I have this code below:

public class Test1 {

private static long value = 0;

public static void main(String[] args) {
    Thread1 k = new Thread1();
    Thread1 t = new Thread1();
    k.start();
    t.start();
    while (k.isAlive() & t.isAlive());
    System.out.println(value);
}

public static void addOne() {
    long temp = value;
    temp = temp + 1;
    value = temp;
}
}

class Thread1 extends Thread {

public void run() {
    for (int i=0; i<100; i++)
        Test1.addOne();
}

}

And usually when I run it I get an output of 200, but very few times I get output like 100 and 151. What causes this?

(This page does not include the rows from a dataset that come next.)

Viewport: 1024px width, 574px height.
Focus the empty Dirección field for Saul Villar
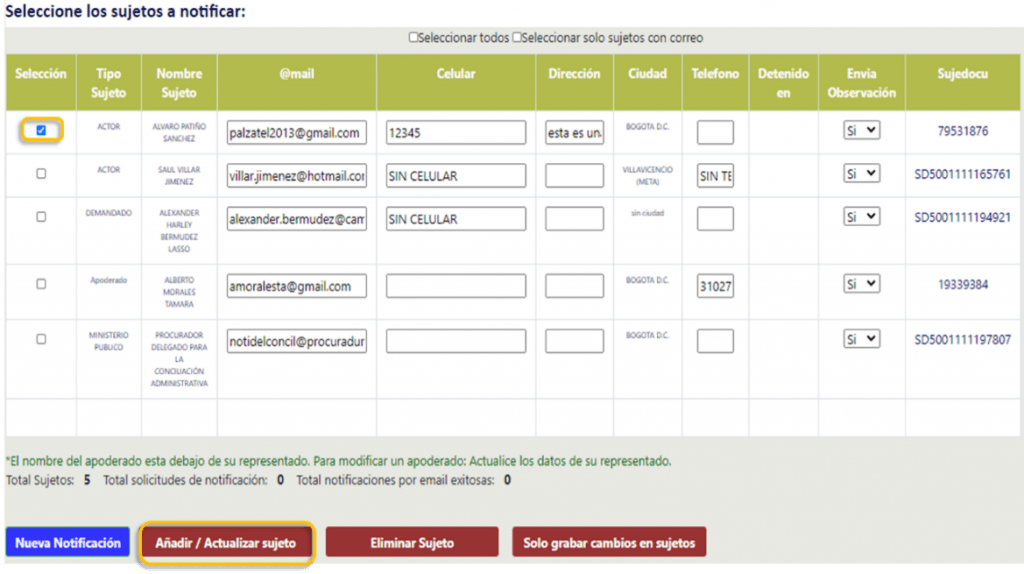tap(574, 176)
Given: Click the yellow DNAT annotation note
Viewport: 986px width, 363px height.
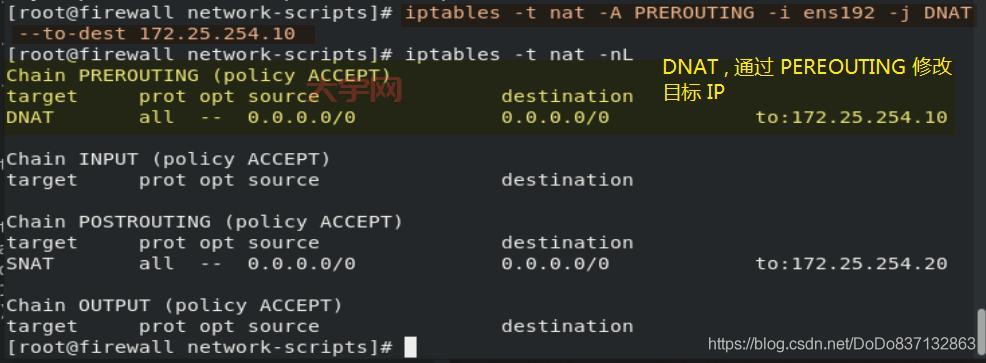Looking at the screenshot, I should click(807, 79).
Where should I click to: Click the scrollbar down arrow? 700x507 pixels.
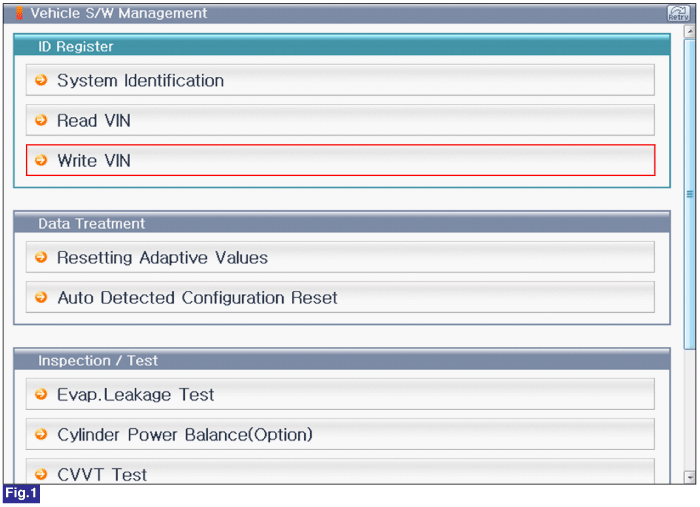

Thread scheduling is unpredictable:

public static void addOne() {
    long temp = value;
    // Assume the thread is somewhere here when the system
    // puts it to sleep
    temp = temp + 1;
    // ...or here
    // ... Then the old value is used when it gets cpu time again
    value = temp;
}

To fix, for example:

public static synchronized void addOne() ...

prevents the threads from stepping on each other's toes. Another way would be using AtomicLong , and use incrementAndGet() .

Because the updates from one thread might not visible in the other thread:

Visibility: The cpu caches values from the main memory. Therefore a value written by thread running on the first cpu will not be seen by a thread running on the second cpu without cache invalidation. In java the synchronized statement, volatile fields and classes in the package java.util.concurrent. invalidate the cpu cache.